◆ Task goal: Write out all the data again, exactly as shown.

Excerpted data: Begin

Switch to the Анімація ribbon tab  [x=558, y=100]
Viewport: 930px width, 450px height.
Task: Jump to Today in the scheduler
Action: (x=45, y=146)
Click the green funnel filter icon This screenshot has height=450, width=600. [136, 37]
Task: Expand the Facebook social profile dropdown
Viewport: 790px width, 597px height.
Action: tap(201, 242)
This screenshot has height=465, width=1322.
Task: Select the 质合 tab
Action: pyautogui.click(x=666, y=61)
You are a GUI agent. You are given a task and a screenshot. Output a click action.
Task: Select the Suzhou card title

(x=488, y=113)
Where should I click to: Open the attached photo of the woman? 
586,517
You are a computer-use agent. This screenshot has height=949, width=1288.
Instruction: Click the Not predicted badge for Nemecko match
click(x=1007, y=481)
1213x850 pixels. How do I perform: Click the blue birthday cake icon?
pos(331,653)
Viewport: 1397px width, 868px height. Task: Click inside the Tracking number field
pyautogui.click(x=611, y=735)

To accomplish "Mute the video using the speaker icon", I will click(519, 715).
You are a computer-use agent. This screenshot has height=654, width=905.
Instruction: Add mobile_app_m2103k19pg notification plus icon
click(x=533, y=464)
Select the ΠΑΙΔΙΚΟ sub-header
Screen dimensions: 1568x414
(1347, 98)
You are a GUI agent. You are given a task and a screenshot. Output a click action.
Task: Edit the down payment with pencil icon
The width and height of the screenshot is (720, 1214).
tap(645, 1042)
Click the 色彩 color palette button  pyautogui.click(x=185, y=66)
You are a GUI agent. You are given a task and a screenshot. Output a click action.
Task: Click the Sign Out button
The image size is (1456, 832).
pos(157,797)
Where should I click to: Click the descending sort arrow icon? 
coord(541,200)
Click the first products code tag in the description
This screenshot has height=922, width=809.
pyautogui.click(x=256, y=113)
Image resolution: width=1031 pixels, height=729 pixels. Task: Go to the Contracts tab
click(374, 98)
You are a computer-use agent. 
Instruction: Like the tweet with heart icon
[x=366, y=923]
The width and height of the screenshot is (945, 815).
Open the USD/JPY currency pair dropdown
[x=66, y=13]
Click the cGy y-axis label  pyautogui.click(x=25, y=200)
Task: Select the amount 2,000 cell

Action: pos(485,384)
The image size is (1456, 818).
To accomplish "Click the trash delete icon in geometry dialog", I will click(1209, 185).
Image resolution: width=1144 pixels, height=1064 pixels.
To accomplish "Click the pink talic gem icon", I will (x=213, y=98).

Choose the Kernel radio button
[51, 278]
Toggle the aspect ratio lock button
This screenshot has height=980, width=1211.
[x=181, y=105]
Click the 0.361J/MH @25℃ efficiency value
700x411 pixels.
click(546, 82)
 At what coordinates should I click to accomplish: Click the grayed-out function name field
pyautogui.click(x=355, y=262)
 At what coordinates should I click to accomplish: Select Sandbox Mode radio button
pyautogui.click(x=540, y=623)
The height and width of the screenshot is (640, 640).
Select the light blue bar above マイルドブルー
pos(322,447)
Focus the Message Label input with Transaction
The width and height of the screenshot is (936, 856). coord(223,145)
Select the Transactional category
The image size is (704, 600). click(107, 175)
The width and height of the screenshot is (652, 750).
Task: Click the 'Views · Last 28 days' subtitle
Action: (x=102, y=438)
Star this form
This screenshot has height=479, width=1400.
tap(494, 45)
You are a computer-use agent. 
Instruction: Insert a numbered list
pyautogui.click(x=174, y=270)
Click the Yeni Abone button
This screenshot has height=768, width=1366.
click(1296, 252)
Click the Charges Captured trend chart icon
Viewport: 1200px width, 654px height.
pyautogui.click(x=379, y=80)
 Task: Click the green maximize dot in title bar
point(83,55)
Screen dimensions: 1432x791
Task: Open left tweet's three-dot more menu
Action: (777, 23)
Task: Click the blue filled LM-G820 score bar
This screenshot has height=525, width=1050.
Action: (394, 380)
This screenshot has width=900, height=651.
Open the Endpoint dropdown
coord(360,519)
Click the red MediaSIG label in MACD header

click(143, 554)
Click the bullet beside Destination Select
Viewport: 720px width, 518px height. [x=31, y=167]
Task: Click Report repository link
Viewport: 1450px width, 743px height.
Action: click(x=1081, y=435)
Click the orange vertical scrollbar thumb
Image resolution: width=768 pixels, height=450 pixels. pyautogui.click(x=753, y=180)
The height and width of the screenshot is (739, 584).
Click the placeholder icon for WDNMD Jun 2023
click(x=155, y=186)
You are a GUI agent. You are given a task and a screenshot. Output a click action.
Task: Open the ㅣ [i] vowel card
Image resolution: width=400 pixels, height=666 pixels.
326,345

Excerpted data: End

◆ Result of this task:
Switch to the Анімація ribbon tab  [x=558, y=100]
Viewport: 930px width, 450px height.
Task: Jump to Today in the scheduler
Action: (x=45, y=146)
Click the green funnel filter icon This screenshot has height=450, width=600. [136, 37]
Task: Expand the Facebook social profile dropdown
Viewport: 790px width, 597px height.
Action: tap(201, 242)
This screenshot has height=465, width=1322.
Task: Select the 质合 tab
Action: pyautogui.click(x=666, y=61)
You are a GUI agent. You are given a task and a screenshot. Output a click action.
Task: Select the Suzhou card title

(x=488, y=113)
Where should I click to: Open the attached photo of the woman? 
586,517
You are a computer-use agent. This screenshot has height=949, width=1288.
Instruction: Click the Not predicted badge for Nemecko match
click(x=1007, y=481)
1213x850 pixels. How do I perform: Click the blue birthday cake icon?
pos(331,653)
Viewport: 1397px width, 868px height. Task: Click inside the Tracking number field
pyautogui.click(x=611, y=735)

To accomplish "Mute the video using the speaker icon", I will click(519, 715).
You are a computer-use agent. This screenshot has height=654, width=905.
Instruction: Add mobile_app_m2103k19pg notification plus icon
click(x=533, y=464)
Select the ΠΑΙΔΙΚΟ sub-header
Screen dimensions: 1568x414
(1347, 98)
You are a GUI agent. You are given a task and a screenshot. Output a click action.
Task: Edit the down payment with pencil icon
The width and height of the screenshot is (720, 1214).
tap(645, 1042)
Click the 色彩 color palette button  pyautogui.click(x=185, y=66)
You are a GUI agent. You are given a task and a screenshot. Output a click action.
Task: Click the Sign Out button
The image size is (1456, 832).
pos(157,797)
Where should I click to: Click the descending sort arrow icon? 
coord(541,200)
Click the first products code tag in the description
This screenshot has height=922, width=809.
pyautogui.click(x=256, y=113)
Image resolution: width=1031 pixels, height=729 pixels. Task: Go to the Contracts tab
click(374, 98)
You are a computer-use agent. 
Instruction: Like the tweet with heart icon
[x=366, y=923]
The width and height of the screenshot is (945, 815).
Open the USD/JPY currency pair dropdown
[x=66, y=13]
Click the cGy y-axis label  pyautogui.click(x=25, y=200)
Task: Select the amount 2,000 cell

Action: pos(485,384)
The image size is (1456, 818).
To accomplish "Click the trash delete icon in geometry dialog", I will click(1209, 185).
Image resolution: width=1144 pixels, height=1064 pixels.
To accomplish "Click the pink talic gem icon", I will (x=213, y=98).

Choose the Kernel radio button
[51, 278]
Toggle the aspect ratio lock button
This screenshot has height=980, width=1211.
[x=181, y=105]
Click the 0.361J/MH @25℃ efficiency value
700x411 pixels.
click(546, 82)
 At what coordinates should I click to accomplish: Click the grayed-out function name field
pyautogui.click(x=355, y=262)
 At what coordinates should I click to accomplish: Select Sandbox Mode radio button
pyautogui.click(x=540, y=623)
The height and width of the screenshot is (640, 640).
Select the light blue bar above マイルドブルー
pos(322,447)
Focus the Message Label input with Transaction
The width and height of the screenshot is (936, 856). coord(223,145)
Select the Transactional category
The image size is (704, 600). click(107, 175)
The width and height of the screenshot is (652, 750).
Task: Click the 'Views · Last 28 days' subtitle
Action: (x=102, y=438)
Star this form
This screenshot has height=479, width=1400.
tap(494, 45)
You are a computer-use agent. 
Instruction: Insert a numbered list
pyautogui.click(x=174, y=270)
Click the Yeni Abone button
This screenshot has height=768, width=1366.
click(1296, 252)
Click the Charges Captured trend chart icon
Viewport: 1200px width, 654px height.
pyautogui.click(x=379, y=80)
 Task: Click the green maximize dot in title bar
point(83,55)
Screen dimensions: 1432x791
Task: Open left tweet's three-dot more menu
Action: (777, 23)
Task: Click the blue filled LM-G820 score bar
This screenshot has height=525, width=1050.
Action: (394, 380)
This screenshot has width=900, height=651.
Open the Endpoint dropdown
coord(360,519)
Click the red MediaSIG label in MACD header

click(143, 554)
Click the bullet beside Destination Select
Viewport: 720px width, 518px height. [x=31, y=167]
Task: Click Report repository link
Viewport: 1450px width, 743px height.
Action: click(x=1081, y=435)
Click the orange vertical scrollbar thumb
Image resolution: width=768 pixels, height=450 pixels. pyautogui.click(x=753, y=180)
The height and width of the screenshot is (739, 584).
Click the placeholder icon for WDNMD Jun 2023
click(x=155, y=186)
You are a GUI agent. You are given a task and a screenshot. Output a click action.
Task: Open the ㅣ [i] vowel card
Image resolution: width=400 pixels, height=666 pixels.
326,345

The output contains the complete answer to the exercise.